Wally Peters enlisted as a fighter pilot, going on to become a Canadian Armed Forces (CAF) advisor to the UN on the tactical movement of troops by air and the CAF’s first human rights officer. On retiring he went on to work with Transport Canada, helping create aviation safety programs and helping establish the Canadian Aviation Safety Board. He might be best known however, for having served as a member of the Snowbirds.
Black Canadians have always been ready to serve Canada. The RCAF has benefitted from the quality of those who have served, as has Canada and its people. The foregoing are just some of the examples of their excellence.
Eric Victor Watts
When Eric Victor Watts enlisted in the RCAF on May 10, 1939, technically, he should not have been allowed to join. The federal Cabinet and the RCAF had approved enlistment policies earlier that year that stated recruits had to be of “pure European descent.”
Eric Watts was Black.
However, the recruiting officer in Calgary, Alta., likely saw the potential in Watts and allowed him to become a member of the RCAF. The recruiter’s decision certainly seems prescient.

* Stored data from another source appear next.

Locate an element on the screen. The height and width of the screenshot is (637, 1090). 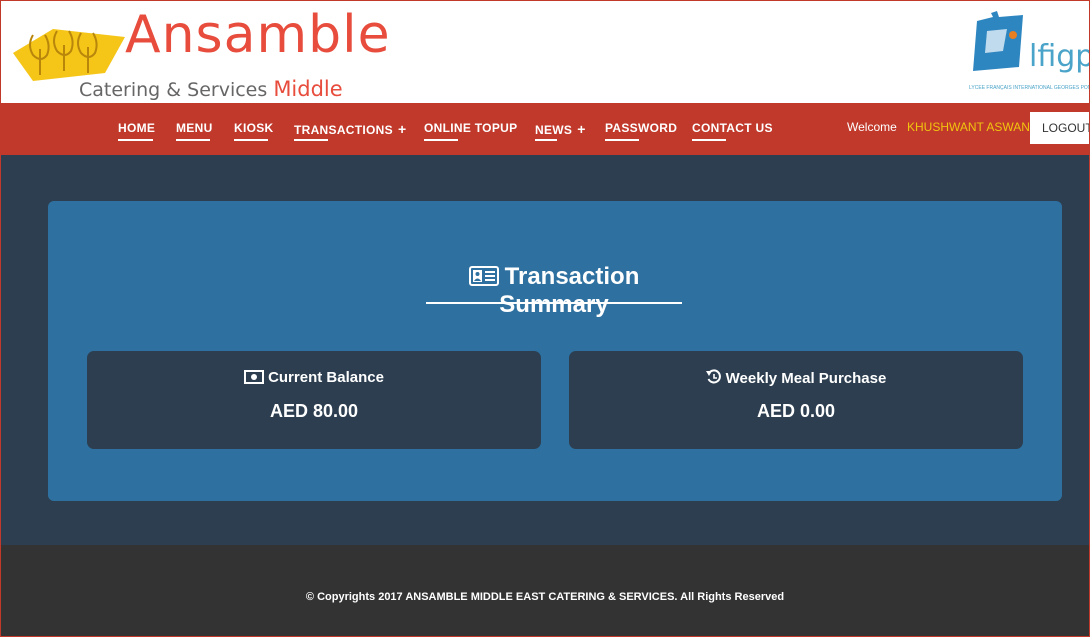
nav-news-underline is located at coordinates (546, 140).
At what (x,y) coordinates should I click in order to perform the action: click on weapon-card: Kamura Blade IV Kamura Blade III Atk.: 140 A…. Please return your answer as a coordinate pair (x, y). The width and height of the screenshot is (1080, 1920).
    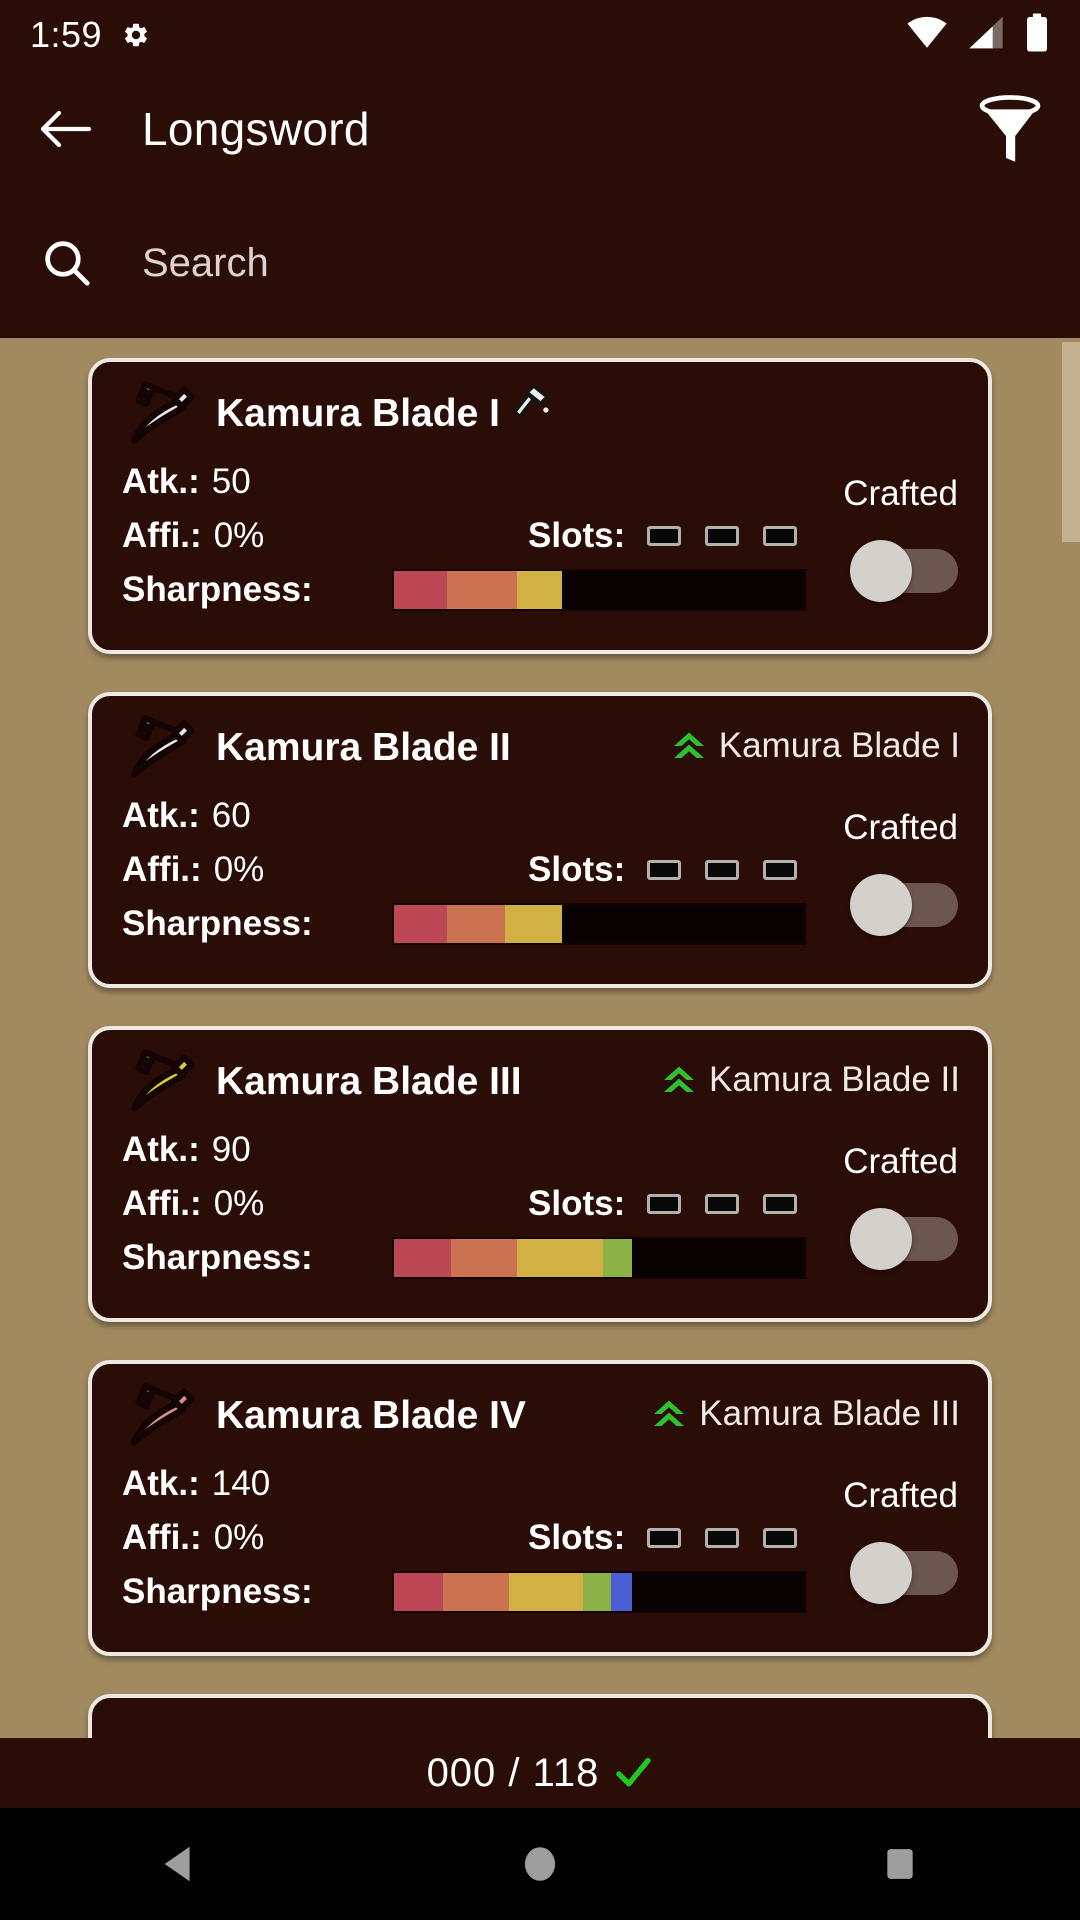
    Looking at the image, I should click on (540, 1508).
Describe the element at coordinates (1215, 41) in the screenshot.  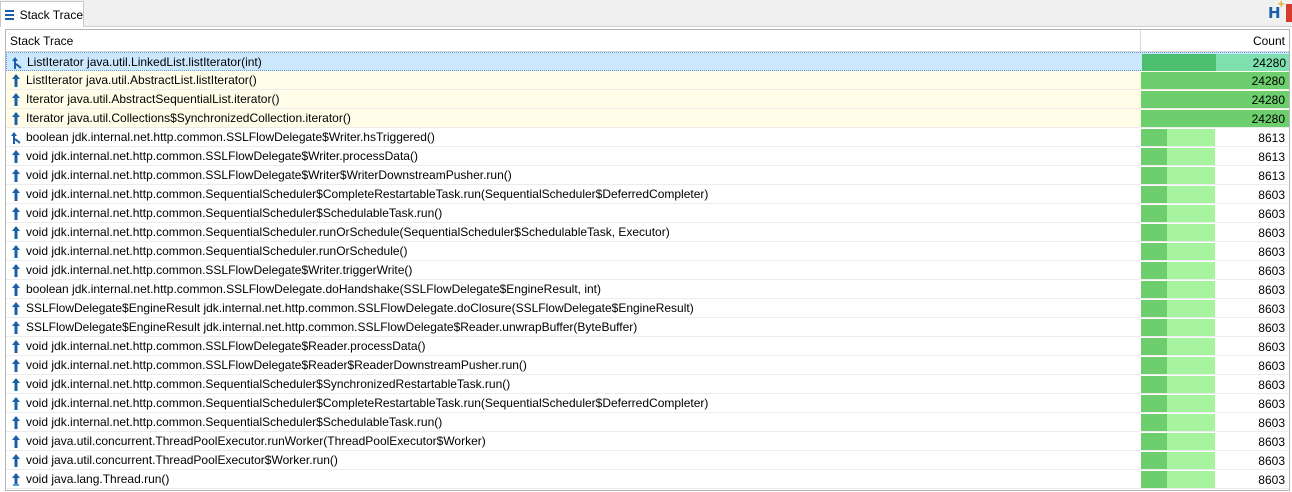
I see `column-header-count: Count` at that location.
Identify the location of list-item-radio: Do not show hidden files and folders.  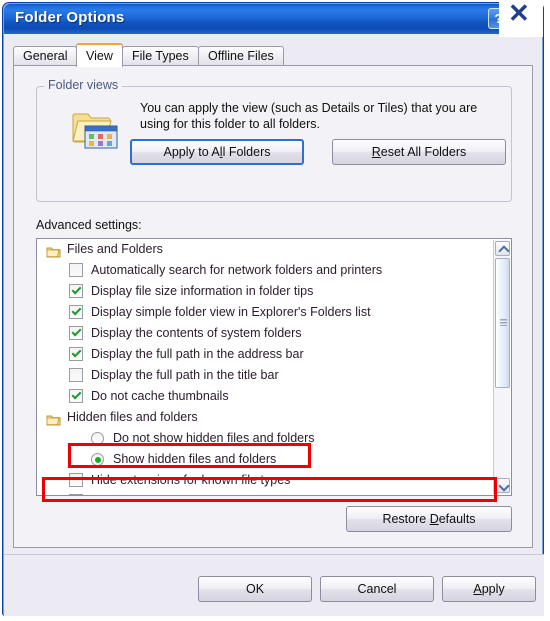
(274, 438).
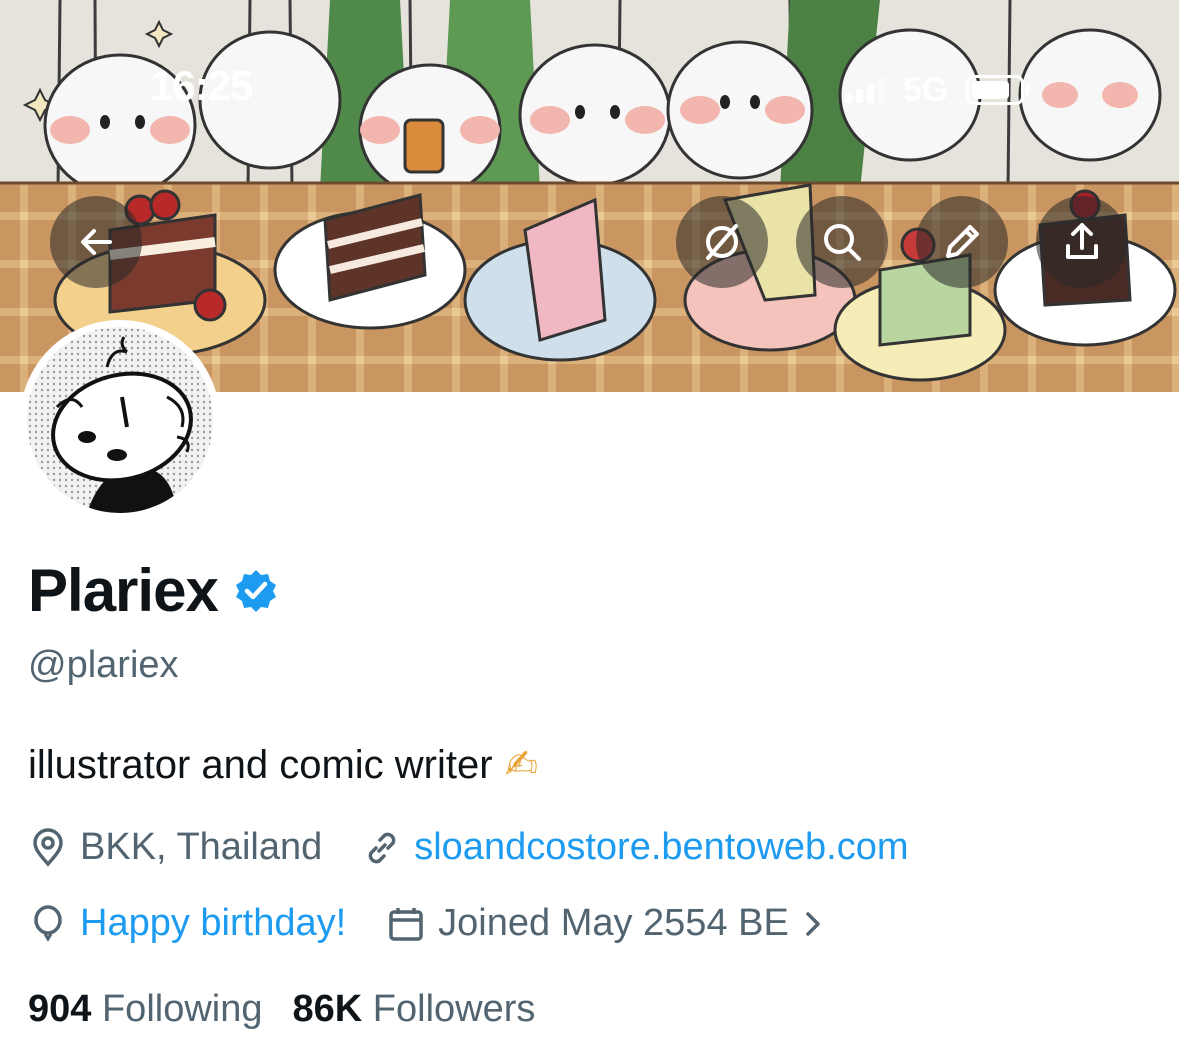  Describe the element at coordinates (182, 1009) in the screenshot. I see `following-label: Following` at that location.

From the very start, Watts proved himself to be a natural leader. He enlisted as an armourer and served at several units and schools. He was identified as being a superior instructor and supervisor who rose rapidly to the rank of warrant officer class 2.
Throughout the war, the RCAF sought out members who wished to become aircrew. In December 1943, Watts began the selection process to become a pilot, for which he qualified in March 1945. He remained in Canada and served as a pilot at several schools until November 1946. As the RCAF had a surplus of pilots in the period of the interim air force of 1945-47, he went back to being an armaments instructor and supervisor of armaments sections.
His leadership skills showed through and he was continually recommended for commissioning from the ranks. Finally, in February 1951, a place was available and he was commissioned as a flying officer while on the RCAF ground defence course.
As an officer, he was as an instructor as well as a supervisor of armaments sections at Trenton and Camp Borden, both in Ontario. In November 1955, Watts was posted to RCAF headquarters in Ottawa, Ont., where he worked on armaments programs, including the development of the Sparrow II missile that was planned for the Avro Arrow.
In August 1959, Watts was finally able to get the posting he wanted. He was posted to Marville, France, as the maintenance armaments officer at 445 Squadron and eventually became the wing armaments officer at 1 Wing in Marville. He took an organization that was ranked last in terms of serviceability of aircraft armaments systems and made it the best of the four RCAF Wings in Europe. As a result of his outstanding work he was promoted to squadron leader on Jan. 1, 1962. He returned to Canada in July 1963 and served in both leadership and staff positions until he retired in 1966.
The fact that there was a Black senior non-commissioned officer supervising or instructing during the Second World War, one who was consistently highly rated, speaks to Watts’ leadership ability.
At a time when racism was still quite prevalent in Canadian society, he was continually rated as an outstanding instructor and supervisor. Throughout this service he was always considered superior, usually graduating at or near the top in his courses. Wherever he served, he held the respect of both his subordinates and his fellow officers, being regarded as an affable and highly capable individual. Considered an outstanding officer, it was only his lack of a university education that hindered his progression to higher rank.
Eric Watts passed away in Belleville, Ont., on March 18, 1993.